(Records from a dataset)
— Start —

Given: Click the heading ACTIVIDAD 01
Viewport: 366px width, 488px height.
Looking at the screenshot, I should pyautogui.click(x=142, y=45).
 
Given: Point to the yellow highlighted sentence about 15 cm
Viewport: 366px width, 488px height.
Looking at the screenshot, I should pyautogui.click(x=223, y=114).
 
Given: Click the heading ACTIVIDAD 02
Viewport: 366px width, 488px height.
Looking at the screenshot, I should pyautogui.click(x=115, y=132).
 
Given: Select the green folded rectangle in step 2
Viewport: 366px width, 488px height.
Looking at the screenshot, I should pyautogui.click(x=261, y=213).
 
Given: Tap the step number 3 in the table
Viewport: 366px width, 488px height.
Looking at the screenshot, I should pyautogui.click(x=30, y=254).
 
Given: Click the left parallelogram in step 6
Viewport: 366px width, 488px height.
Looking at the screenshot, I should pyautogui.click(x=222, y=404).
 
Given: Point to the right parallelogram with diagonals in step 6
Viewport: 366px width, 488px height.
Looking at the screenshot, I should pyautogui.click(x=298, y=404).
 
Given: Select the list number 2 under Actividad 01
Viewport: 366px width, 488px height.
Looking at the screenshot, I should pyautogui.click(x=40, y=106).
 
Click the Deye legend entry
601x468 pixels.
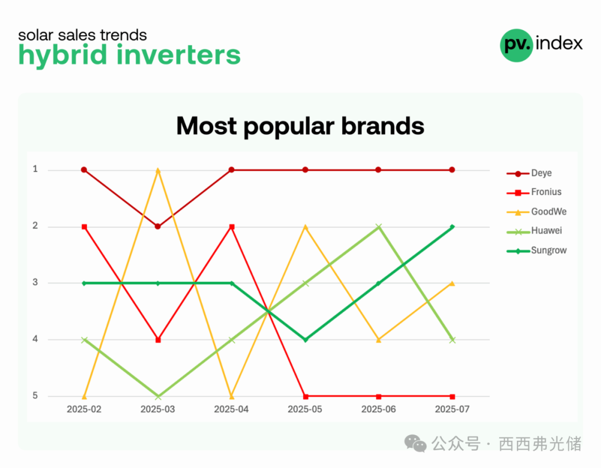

— End —

◆ What the exercise asks: Please reproduce all of the records above word for word, leaving out the pictures.

◆ Final result:
Given: Click the heading ACTIVIDAD 01
Viewport: 366px width, 488px height.
Looking at the screenshot, I should pyautogui.click(x=142, y=45).
 
Given: Point to the yellow highlighted sentence about 15 cm
Viewport: 366px width, 488px height.
Looking at the screenshot, I should pyautogui.click(x=223, y=114).
 
Given: Click the heading ACTIVIDAD 02
Viewport: 366px width, 488px height.
Looking at the screenshot, I should pyautogui.click(x=115, y=132).
 
Given: Select the green folded rectangle in step 2
Viewport: 366px width, 488px height.
Looking at the screenshot, I should pyautogui.click(x=261, y=213).
 
Given: Tap the step number 3 in the table
Viewport: 366px width, 488px height.
Looking at the screenshot, I should pyautogui.click(x=30, y=254).
 
Given: Click the left parallelogram in step 6
Viewport: 366px width, 488px height.
Looking at the screenshot, I should pyautogui.click(x=222, y=404).
 
Given: Point to the right parallelogram with diagonals in step 6
Viewport: 366px width, 488px height.
Looking at the screenshot, I should pyautogui.click(x=298, y=404).
 
Given: Select the list number 2 under Actividad 01
Viewport: 366px width, 488px height.
Looking at the screenshot, I should pyautogui.click(x=40, y=106).
 
Click the Deye legend entry
601x468 pixels.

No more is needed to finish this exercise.